The prioritised list of UI packages (use) is a list of one or usually more than one of the possible interface identifiers listed above. Note that the last resort UI PoorTerm is always added automatically to the end of this list.

language

configures the initial language used by the package itself, both for messages and the UI elements. Currently 2 languages are supported:

de
en (default)

log

sets the initial level of logging output:

FATAL

Log only fatal errors that cause UI::Various (and thus the application using it) to abort.

ERROR

Also log non-fatal errors like bad parameters replaced by default values. This is the default value.

WARN or WARNING

Also log warnings like features not supported by the currently used UI or messages missing for the currently used (non-English) language.

INFO or INFORMATION

Also log information messages like the UI chosen at startup.

DEBUG_n

Also log debugging messages of various debugging levels, mainly used for development. Note that debugging messages are always English.

stderr

configures the handling of output send to STDERR:

3

suppress all output to STDERR (usually not a good idea!)

2

catch all error messages and print them when the program exits (or you switch back to 0) in order to avoid cluttering the terminal output, e.g. when running under Curses

Note that under Curses you probably even then still won't see the output, as the ncurses library apparently clears the terminal after Perl's END handlers. See examples/listbox.pl and examples/select-file.pl for a possible mitigation.

1

identical to 2 when using a TUI (except PoorTerm) and identical to 0 when using a GUI or PoorTerm

0

print error messages etc. immediately to STDERR (default)

Note that configuration 1 suppresses the standard error output of external programs (e.g. using system or back-ticks) instead of capturing it. Also note that some fatal errors during initialisation are not caught.

include

defines a list of UI elements to automatically import as well. It defaults to the string all, but may contain a reference to an array containing the name of specific UI elements like Main, L < Window|UI::Various::Window>, L < Text|UI::Various::Text>, L < Button|UI::Various::Button>, etc. instead. If it is set to the string none, no other UI element package is imported automatically.

language - get or set currently used language

    $language = language();
    $language = language($new_language);

example:

    if (language() ne 'en') ...

parameters:

    $language           optional new language to be used

description:

This function returns the currently used language. If the optional parameter $new_language is set and a supported language, the language is first changed to that.

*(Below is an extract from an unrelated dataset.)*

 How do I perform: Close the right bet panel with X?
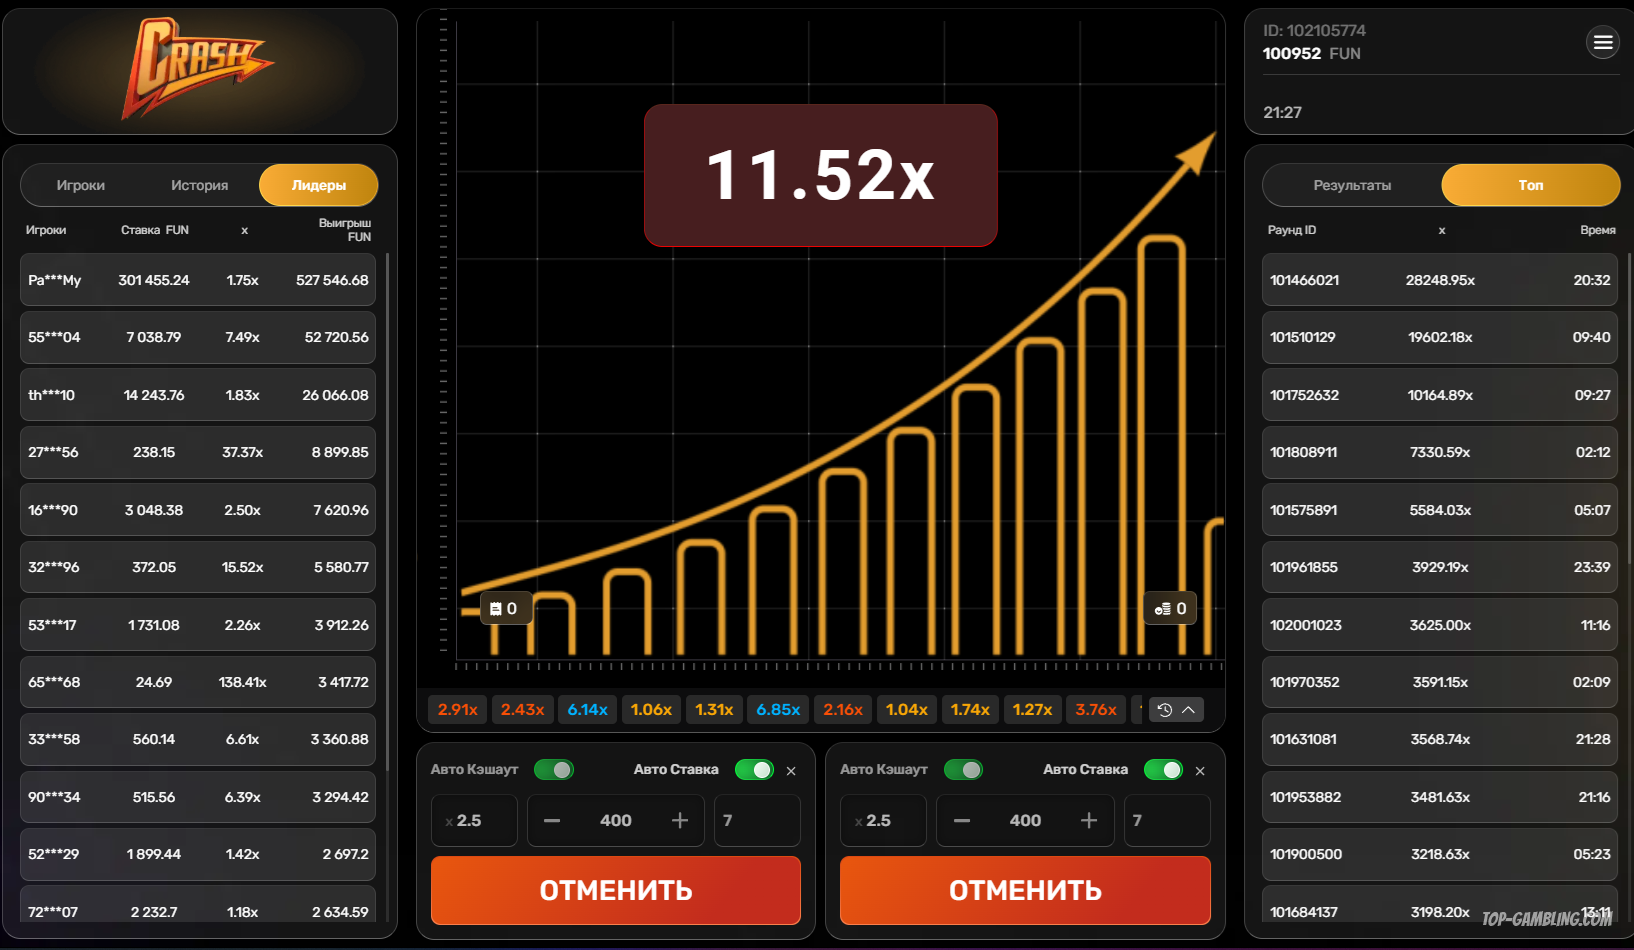1200,771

logging - get or set currently used logging-level

    $log_level = $logging();
    logging($new_level);

example:

    logging('WARN');

parameters:

    $new_level          optional new logging-level to be used

description:

This function returns the currently used logging-level. If the optional parameter $new_level is set and a supported keyword (see possible values for the corresponding parameter log of use above), the logging-level is first changed to that.

stderr - get or set currently used handling of output

    $output = $stderr();
    stderr($new_value);

example:

    stderr(1) if stderr() == 3;

parameters:

    $new_value          optional new output-handling

description:

This function returns the currently used variant for the handling of output to STDERR (see possible values for the corresponding parameter of use above). If the optional parameter $new_value is set and a supported log, the handling is first changed to that.

using - get currently used UI

    $interface = $using();

description:

This function returns the currently used user interface.

SEE ALSO

Tk, Curses::UI

LICENSE

Copyright (C) Thomas Dorner.

This library is free software; you can redistribute it and/or modify it under the same terms as Perl itself. See LICENSE file for more details.